Follow the latest news on the earthquake in Turkey and Syria
Gunmen stormed a hospital in northern Syria where Aya, a baby born in the rubble of the 7.8-magnitude earthquake that hit Turkey and Syria last week, is receiving care, a hospital official said on Tuesday.
The official told the Associated Press that the attackers beat up the clinic's doctor.
The official denied reports on social media claiming that the Monday night attack was an attempt to kidnap the infant. Aya, Arabic for “a sign from God”, has been cared for at the hospital since being rescued from rubble after the earthquake on February 6. Her mother, father and four siblings were all killed.
The progress of Aya has been closely followed since her birth and people from around the world have been offering their help.
The official, who spoke on condition of anonymity for fear of reprisals, said the hospital director had suspected that a nurse who was taking pictures of Aya was planning to kidnap her and told him to leave. The nurse allegedly returned hours later accompanied by gunmen who beat up the director. The director's wife has been breast-feeding Aya.
On arrival, the gunmen told police officers protecting the girl that they were going after the director for firing their friend. They said they were not interested in Aya, according to the official.
Several people have falsely claimed to be Aya's relatives, prompting local policemen to guard her.
Aya may be able to leave the hospital as soon as Tuesday or Wednesday, according to her great uncle, Saleh Al Badran. He said the baby’s paternal aunt, who recently gave birth and survived the quake, will raise her.

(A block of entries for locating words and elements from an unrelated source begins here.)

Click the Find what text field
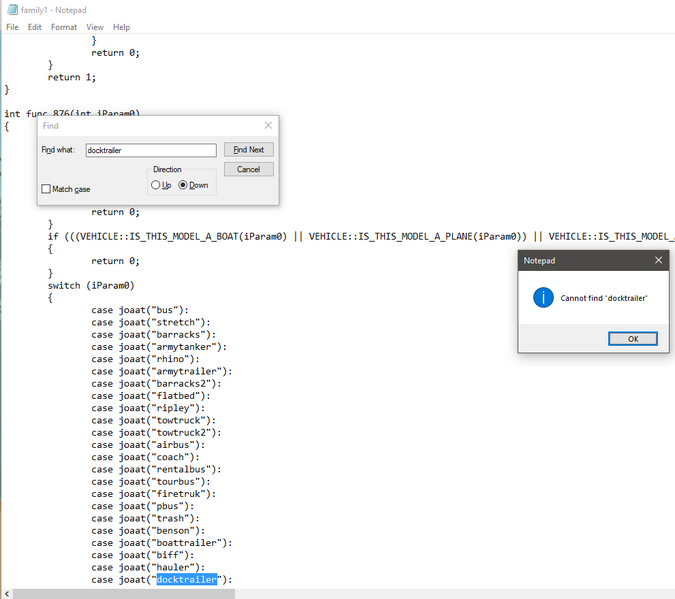 coord(151,150)
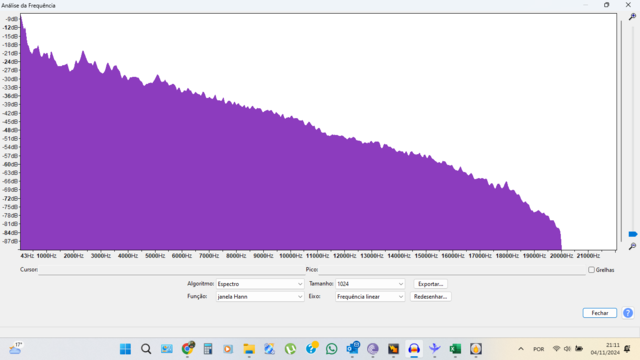Image resolution: width=640 pixels, height=360 pixels.
Task: Open WhatsApp from the taskbar
Action: coord(331,349)
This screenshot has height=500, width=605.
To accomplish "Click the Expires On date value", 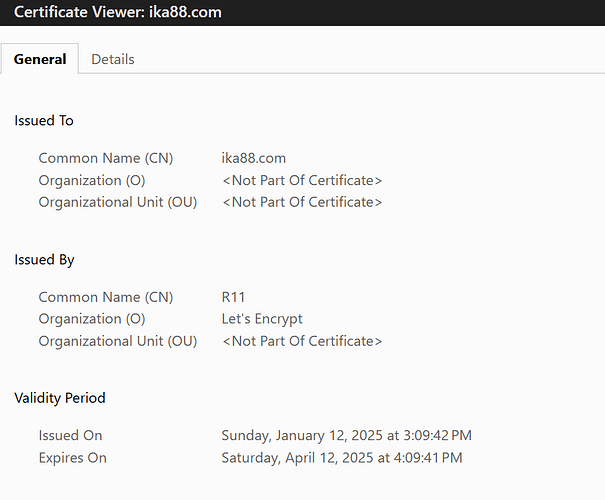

Rescue workers in the northern Syrian town of Jinderis discovered the dark-haired baby girl about 10 hours after the quake hit, as they were digging through the wreckage of the five-story apartment building where her parents lived.
Buried under the concrete, she was still connected by her umbilical cord to her mother, Afraa Abu Hadiya. She was rushed to the hospital in nearby Afrin, where she has been cared for since.
The devastating quake followed by a series of tremors that struck south-eastern Turkey and northern Syria reduced many of the towns and cities to rubble and twisted metal. More than 35,000 people are known to have been killed, and that toll is expected to rise considerably as search teams find more bodies.
The earthquake destroyed dozens of housing units in the town of Jinderis, where Aya’s family had been living since 2018.
Aya’s father, Abdullah Turki Mleihan, was originally from the village of Khsham in eastern Deir el-Zour province, but left in 2014 after ISIS captured their village, said one of his uncles.